Logo

FAQs

1 General Questions

1. How to apply for a DolphinVoice account?

Navigate to the DolphinVoice website and click on the login button to register. For detailed steps, please refer to the Quick Start.

2. How to create a project?

Once your account application is successful, a project is automatically created by default. If you need a new project, you can create it by clicking the New Project button.

Each project has all AI capabilities enabled by default.

3. Where to check the AppID and AppSecret?

Please refer to the Connection URL on the DolphinVoice User Center.

4. Will the existing Token become invalid upon re-obtaining a new one?

Re-obtaining the Token does not affect the validity of the Token you already have. The validity of the Token is related only to the valid time period.

5. How long is the default validity period for the Token?

The default validity period for the Token is 7 days.

2 Short Speech Recognition/Real-Time Speech Recognition

1. What is the difference between RESTful API and WebSocket connections?

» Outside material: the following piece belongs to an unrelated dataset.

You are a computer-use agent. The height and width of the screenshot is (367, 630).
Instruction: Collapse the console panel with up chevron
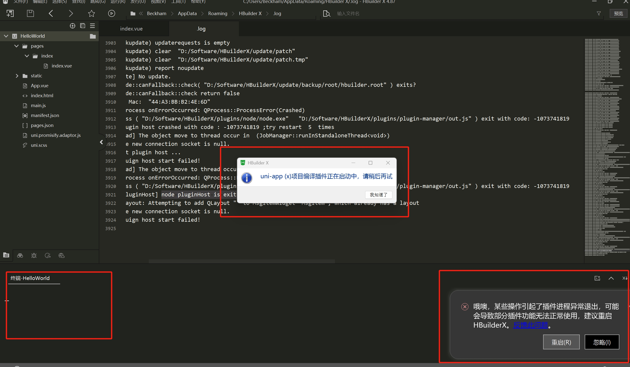click(x=611, y=278)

In the case of RESTful, the service only returns a single recognition result after the user's speech is finished. In contrast, with WebSocket, recognition results are returned while the user is still speaking, and many intermediate results are returned before the final recognition result.

2. What is the difference between WebSocket/HTTP APIs and SDK?

Recognition engine API: For WebSocket and HTTP APIs, developers need to integrate code to develop applications and call the engine.

SDK: The package includes the engine recognition function and its interface, making it easier for developers to develop.

3. What programming languages does the SDK support?

Real-time speech recognition uses the WS protocol, and short speech recognition supports both WS and HTTP protocols. WS protocol integration with the engine is more challenging, so SDK support is provided.

Types of SDK: Python, Android, iOS, H5/JS.

4. If an error occurs during SDK development and it does not work properly, what should I do?

First, please try our official demo. Once the demo works correctly, then add your own code, which should function normally.

5. How long is the response time?

The response time for recognition results is ≤500ms.

6. Which languages are supported?

The supported languages include Japanese, English, Chinese, and others.

For details, please refer to the Developer Guides.

7. What sampling rates and bit depths are supported?

Default sampling rates: 16000 Hz, 8000Hz.

Other sampling rates: If the original audio sampling rate is known, you can use ffmpeg to convert the sampling rate.

8. What audio formats are supported?

Short speech recognition & real-time speech recognition: WAV, PCM, MP3, OPUS formats are supported.

9. What audio channels does speech recognition support?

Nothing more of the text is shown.